If you were only permitted to complete at most one transaction (i.e., buy one and sell one share of the stock), design an algorithm to find the maximum profit.
Note that you cannot sell a stock before you buy one.
Example 1:
Input: [7,1,5,3,6,4]
Output: 5
Explanation: Buy on day 2 (price = 1) and sell on day 5 (price = 6), profit = 6-1 = 5.
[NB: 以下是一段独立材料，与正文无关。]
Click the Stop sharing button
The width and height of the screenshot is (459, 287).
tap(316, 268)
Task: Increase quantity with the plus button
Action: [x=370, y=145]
Not 7-1 = 6, as selling price needs to be larger than buying price.
Example 2:
Input: [7,6,4,3,1]
Output: 0
Explanation: In this case, no transaction is done, i.e. max profit = 0.
要完成的函数:
int maxProfit(vector<int> &prices)
说明:
1、给定一个vector,第几个元素表示某只股票第几天的价格,你只能买卖一次,要求输出最大的盈利额,你只能先买再卖。
2、这道题目其实是找出最大的差值,最暴力的解法无非是双重循环,外重循环找到每次“低峰值”,内重循环在“低峰值”之后计算差值,存储最大的差值。
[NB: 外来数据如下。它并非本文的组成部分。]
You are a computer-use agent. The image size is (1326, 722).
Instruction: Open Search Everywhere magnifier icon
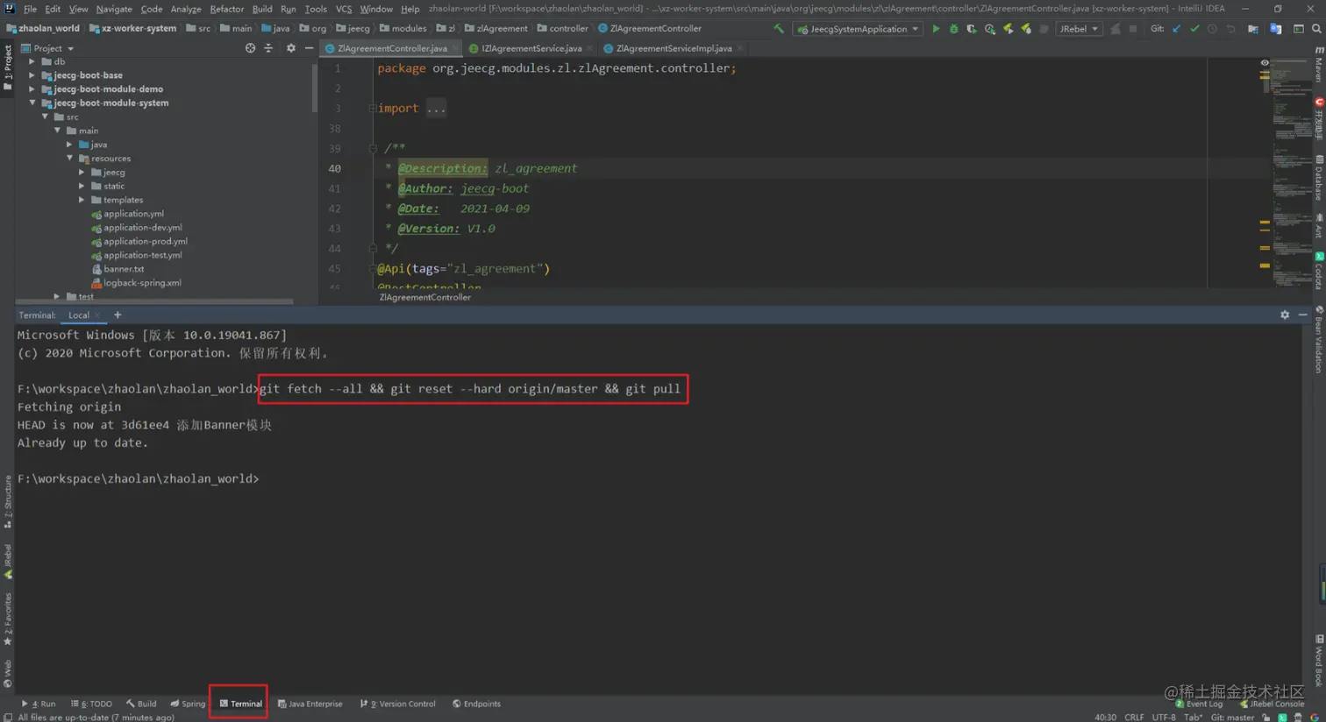(x=1316, y=29)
但是上述做法你会发现没有必要找到每一个低峰值,因为第二次低峰值如果大于第一次低峰值,那么就没有必要做下去了;如果小于第一次低峰值,那么前面的内重循环到第二次低峰值就该停下来了。
我们需要的只是比第一个低峰值更小的另一个低峰值。
所以这道题目我们其实可以只用一次遍历就实现出来,不断更新低峰值,不断更新最大差值。
代码如下:
int maxProfit(vector<int> &prices)
{
int res=0;
int minprice=INT_MAX;
for(int i=0;i<prices.size();i++)
{
minprice= min(minprice, prices[i]);//不断更新低峰值
res=max(res,prices[i]-minprice);//不断更新最大差值
}
return res;
}
上述代码实测8ms,beats 80.63% of cpp submissions。